I only hat to change the keyboard layout from software (GNOME). AltGr (the right
Alt on *any* keyboard) was used only on the first set, which is written with a
french keyboard layout.
Comment 12 Nicu Buculei 2005-08-23 22:45:08 UTC
Created attachment 3011 [details]
this is what I really typed

It seems Bugzilla does not handle well international text, this is what I
really submited
Comment 13 Stephen Silver 2005-08-24 00:50:28 UTC
Jonadab writes:

> How did you discover this in the first place?

I was examining your fixed version of index.xml, and happened to search for &amp;.
 
> > When you get metadata from the form, the encoding should be 
> > specified in the HTTP header. 
> 
> Actually, I think it's specified in the separators,

Yes, you're right.

> If I boot into DOS, I can type IBM Extended ASCII characters with
> the Alt+nnn-on-the-numpad trick, but those won't display correctly
> on any modern system.

But you could use GNU recode to convert them to UTF-8:

  recode IBM437/CR-LF..u8 filename.txt

or to Latin-1 (when possible):

  recode IBM437/CR-LF..lat1 filename.txt
 
or to some other appropriate modern encoding.
Comment 14 Jonadab the Unsightly One 2005-08-24 19:37:35 UTC
> I was examining your fixed version of index.xml, and happened to search
> for &amp;.

Makes sense...  I could have done that...

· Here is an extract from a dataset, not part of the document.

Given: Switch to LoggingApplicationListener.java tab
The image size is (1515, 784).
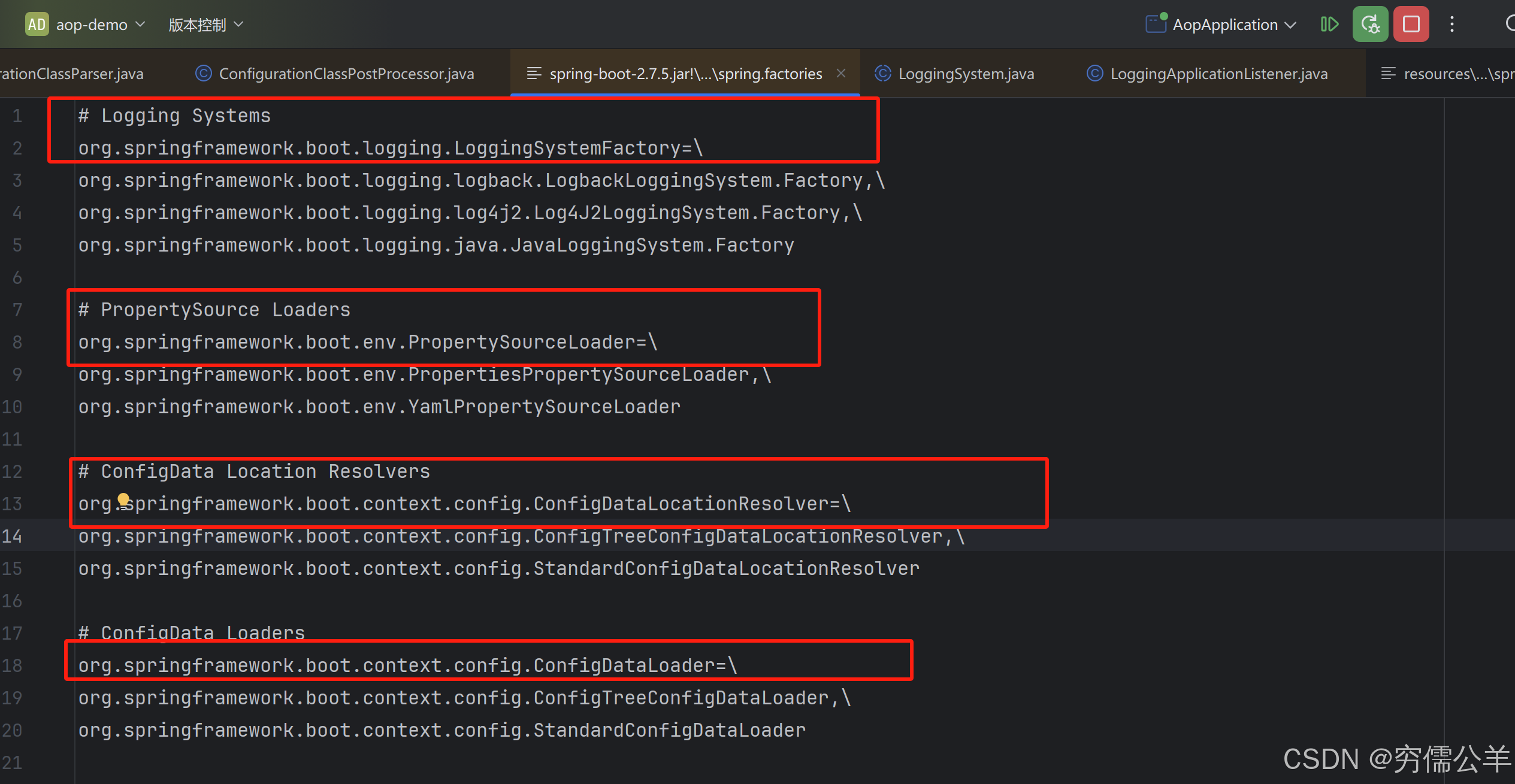Looking at the screenshot, I should pos(1218,74).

> I only had to change the keyboard layout from software (GNOME)

That actually *works*?  I'll have to look into that.  I had always assumed you
had to tell the _truth_ when you told the setup what keyboard layout you had, or
it wouldn't work correctly (like with the mouse; if you tell X11 you have an
IMPS/2 scrollmouse, and you don't, it's bad news).

And it looks like you changed it on-the-fly, too, without restarting X.
I definitely did not know that was possible.

> AltGr (the right Alt)

Oh.  If you meant right alt, why didn't you just _say_ right alt?  When you
called it AltGr, I assumed it was a completely different key.

I really have got to learn more about this character set stuff.  I'm making
myself look dumb, repeatedly.
Comment 15 Jonadab the Unsightly One 2005-08-25 02:52:18 UTC
Oh, incidentally, I found another way this issue manifests itself.  If a
zipfile or tarball is uploaded, and the metadata experience this issue,
propagate-metadata.pl cannot propagate them, because XML::Twig cannot
parse metadata.rdf, due to the invalid character.  Here is an example of
such a file:
http://www.openclipart.org/incoming-pre-0.17/chemical_accessories_mar_02.zip
Comment 16 Jon Phillips 2007-02-05 15:48:21 UTC
This should work fine now with ccHost, but we still have to fix the broken ones eventually...
Comment 17 Tollef Fog Heen 2010-08-18 03:24:00 UTC
Closing all openclipart bugs as openclipart is now on launchpad, as per request from  Jon Philips.